Late ballot counting dims Wells’ hope of catching Whipple in Wichita mayor race
State Rep. Brandon Whipple expanded his election-night lead with the counting of late mail ballots on Friday, apparently dashing Lyndy Wells’ hopes for a miracle comeback in the primary race for Wichita mayor.
Whipple currently is the second-place finish in Tuesday’s primary election, setting the scene for a head-to-head matchup with incumbent Mayor Jeff Longwell in the Nov. 5 general election.
Although he now trails Whipple by 234 votes with about 519 ballots provisional ballots uncounted, Wells said he does not plan to concede until after the final canvass on Thursday.
After Tuesday’s counting, Whipple led Wells by 160 votes.
Wells, a retired banker, told supporters at his election party he hoped to make a comeback with late mail-in votes and provisional ballots remaining to be counted.
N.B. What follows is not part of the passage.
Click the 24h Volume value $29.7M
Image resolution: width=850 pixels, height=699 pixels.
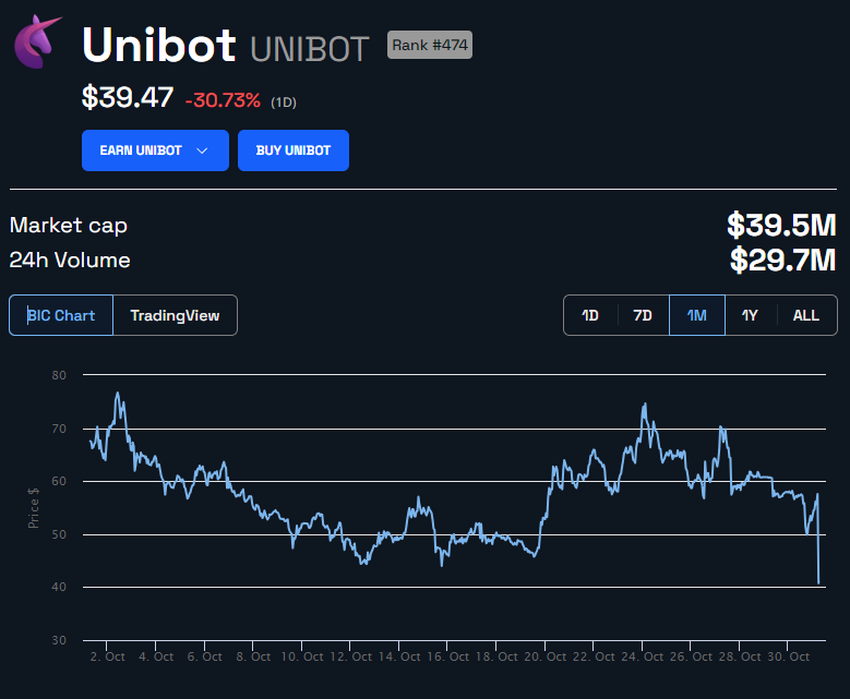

But the gap got wider Friday.
“It certainly doesn’t look like the case is strengthening,” Wells said. “We were just committing to wait until we got clear through the process and all the votes got counted. At this point we’re probably just going to observe the provisional process . . . and then accept the result.”
Whipple wasn’t claiming victory, either.
“I respect Lyndy and I understand his team worked really hard,” Whipple said. “And if they want to wait until the last vote is counted, I completely understand that.”
The updated count shows Whipple with 5,916 votes to Wells’ 5,682.
Longwell led the field with 7,266 votes.
The votes counted Friday are late mail-in ballots.
Kansas law requires mail ballots to be counted if they are postmarked on or before election day and received by the Friday after the election.
Sedgwick County Commissioners will meet Thursday to count the remaining ballots, almost all of which are provisional ballots cast at polling places on Tuesday.
Election Commissioner Tabitha Lehman said 521 ballots were counted on Friday and her office’s preliminary count of remaining ballots is 519.
Not all of those will end up being counted, as the commissioners will undoubtedly reject some provisional ballots as being improperly cast.